:: Dataset records ::
====================

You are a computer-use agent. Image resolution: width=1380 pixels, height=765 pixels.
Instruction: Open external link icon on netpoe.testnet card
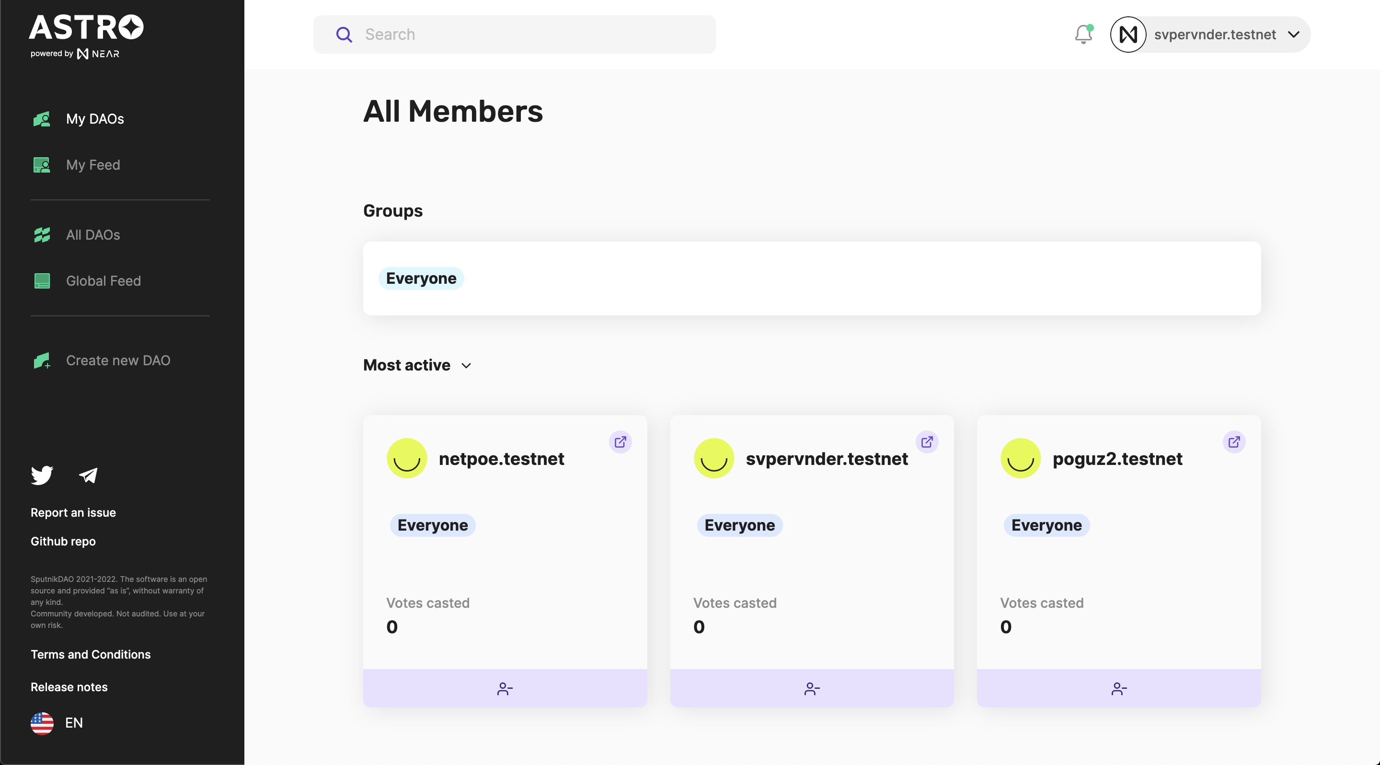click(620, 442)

====================

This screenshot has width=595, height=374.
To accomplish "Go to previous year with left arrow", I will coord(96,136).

====================

:: Task statement ::
Filter the entries above down to the lines that contain "width".

:: Response for this exercise ::
You are a computer-use agent. Image resolution: width=1380 pixels, height=765 pixels.
This screenshot has width=595, height=374.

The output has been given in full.